Acuerdo Mercosur-UE: arranca con cupos sin reparto y regla de prioridad
Desde este viernes rige de forma provisional el pacto entre ambos bloques. Sin acuerdo interno en el Mercosur, algunas cuotas se asignarán por orden de llegada.
El acuerdo de libre comercio entre el Mercosur y la Unión Europea comenzará a aplicarse de manera provisional este viernes 1 de mayo, en un esquema parcial condicionado por trabas políticas y jurídicas en ambos bloques. La puesta en marcha incluirá una reducción inicial de aranceles y la apertura de cuotas para determinados productos, aunque sin una distribución definida entre los países sudamericanos.
Un acuerdo activo, pero condicionado
En esta etapa, miles de líneas arancelarias quedarán en cero desde el inicio, mientras otras seguirán un cronograma de reducción gradual que puede extenderse hasta diez o quince años en sectores sensibles. También se habilitarán nuevas cuotas para unos 25 productos, entre ellos carne bovina, porcina y aviar, lácteos, azúcar, maíz, huevos, etanol y arroz.
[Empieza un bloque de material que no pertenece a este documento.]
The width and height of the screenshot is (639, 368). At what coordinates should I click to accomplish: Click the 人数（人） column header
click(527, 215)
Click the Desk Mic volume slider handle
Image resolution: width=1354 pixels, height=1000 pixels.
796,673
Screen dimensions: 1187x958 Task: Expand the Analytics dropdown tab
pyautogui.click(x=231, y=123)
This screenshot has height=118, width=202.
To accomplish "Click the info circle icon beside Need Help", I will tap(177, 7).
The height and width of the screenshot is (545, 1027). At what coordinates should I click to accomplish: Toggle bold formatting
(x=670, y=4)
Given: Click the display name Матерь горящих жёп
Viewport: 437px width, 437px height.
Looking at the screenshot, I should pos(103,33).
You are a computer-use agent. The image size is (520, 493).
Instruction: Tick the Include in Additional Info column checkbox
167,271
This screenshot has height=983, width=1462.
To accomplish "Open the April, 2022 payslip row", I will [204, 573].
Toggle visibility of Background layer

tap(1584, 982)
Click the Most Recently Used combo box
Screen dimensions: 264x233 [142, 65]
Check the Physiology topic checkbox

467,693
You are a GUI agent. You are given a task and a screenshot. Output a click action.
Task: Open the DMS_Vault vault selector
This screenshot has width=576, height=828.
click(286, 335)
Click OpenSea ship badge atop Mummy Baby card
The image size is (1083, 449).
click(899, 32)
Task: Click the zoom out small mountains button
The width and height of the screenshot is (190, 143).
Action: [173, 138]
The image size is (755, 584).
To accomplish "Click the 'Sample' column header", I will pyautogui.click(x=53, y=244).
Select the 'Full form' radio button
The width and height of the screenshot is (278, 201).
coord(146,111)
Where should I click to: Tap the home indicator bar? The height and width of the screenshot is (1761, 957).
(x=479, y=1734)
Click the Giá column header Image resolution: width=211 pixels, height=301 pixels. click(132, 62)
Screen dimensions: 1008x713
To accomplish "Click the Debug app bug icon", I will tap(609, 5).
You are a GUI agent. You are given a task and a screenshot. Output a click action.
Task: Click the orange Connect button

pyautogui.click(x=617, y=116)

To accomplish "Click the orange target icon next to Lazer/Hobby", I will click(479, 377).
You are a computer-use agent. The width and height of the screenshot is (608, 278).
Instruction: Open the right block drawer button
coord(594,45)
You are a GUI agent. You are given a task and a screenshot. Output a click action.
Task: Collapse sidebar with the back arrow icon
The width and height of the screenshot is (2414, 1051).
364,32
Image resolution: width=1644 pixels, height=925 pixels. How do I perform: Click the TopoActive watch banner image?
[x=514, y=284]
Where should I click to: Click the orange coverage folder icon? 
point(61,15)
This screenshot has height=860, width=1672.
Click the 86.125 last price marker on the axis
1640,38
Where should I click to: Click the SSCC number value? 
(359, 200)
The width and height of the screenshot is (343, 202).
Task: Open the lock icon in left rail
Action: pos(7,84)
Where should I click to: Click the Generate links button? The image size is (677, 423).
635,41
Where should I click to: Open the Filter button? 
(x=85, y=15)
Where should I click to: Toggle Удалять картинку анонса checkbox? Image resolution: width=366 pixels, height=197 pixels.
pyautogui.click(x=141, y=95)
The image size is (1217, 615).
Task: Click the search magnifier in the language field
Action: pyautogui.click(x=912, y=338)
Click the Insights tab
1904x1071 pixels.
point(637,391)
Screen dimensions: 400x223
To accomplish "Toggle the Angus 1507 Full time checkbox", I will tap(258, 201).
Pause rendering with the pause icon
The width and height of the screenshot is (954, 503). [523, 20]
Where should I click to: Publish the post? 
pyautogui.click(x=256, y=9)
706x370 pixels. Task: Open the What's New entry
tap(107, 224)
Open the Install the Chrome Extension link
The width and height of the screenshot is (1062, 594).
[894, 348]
Sin embargo, el Mercosur no definió cómo repartir esas cuotas entre sus miembros. Esa falta de acuerdo interno activó un mecanismo excepcional: la asignación por orden de llegada. En términos operativos, implica que los exportadores que primero registren sus envíos accederán a los beneficios arancelarios hasta agotar los cupos disponibles.
Fuentes europeas explicaron que este sistema no responde a una decisión de Bruselas sino a la ausencia de consenso dentro del bloque sudamericano. El principio regirá solo durante la fase provisional y para una parte limitada de los productos alcanzados.
Un tratado histórico con frenos vigentes
El acuerdo, firmado el 17 de enero de 2026 en Asunción tras más de dos décadas de negociaciones, conecta a un mercado de más de 700 millones de personas y cerca del 25% del PBI mundial. Su objetivo es liberalizar el comercio de bienes, ampliar el acceso a mercados y establecer reglas comunes en áreas como compras públicas, propiedad intelectual y desarrollo sostenible.
Su plena vigencia quedó frenada en Europa. El Parlamento Europeo resolvió remitir el texto al Tribunal de Justicia de la UE para que se pronuncie sobre su legalidad. Ese dictamen puede demorar entre 18 y 24 meses. Mientras tanto, la Comisión Europea activó una vía legal para aplicar de forma provisional el pilar comercial, con reducción de aranceles y apertura parcial de mercados desde este viernes.
Tensiones internas y diferencias políticas
El reparto de cuotas expone las diferencias entre los principales socios del Mercosur. Brasil y Argentina mantienen posiciones enfrentadas en varios rubros y se atribuyen mutuamente la demora en las negociaciones técnicas, consideradas clave para que el acuerdo funcione desde el inicio.
En el Gobierno argentino, en cambio, relativizan la urgencia de ese reparto y señalan que avanzan en el vínculo comercial con Estados Unidos, donde un decreto de Donald Trump habilitó exportaciones por 80.000 toneladas de carne y ya registran envíos por unos USD 1.000 millones.
Resistencias europeas y alcance limitado
El acuerdo también enfrenta resistencias en Europa, especialmente en países con fuerte peso agrícola como Francia, Irlanda y Polonia, que cuestionan el impacto sobre sus productores. Los sectores rurales advierten que el pacto abrirá la puerta a importaciones con menores costos y estándares distintos.
Mientras no haya un dictamen del Tribunal de Justicia y una posterior ratificación parlamentaria, el acuerdo seguirá operando bajo este esquema parcial. En ese marco, la regla de "primero en llegar, primero en ser atendido" ordena el acceso a los beneficios comerciales en un escenario sin reparto definido dentro del Mercosur.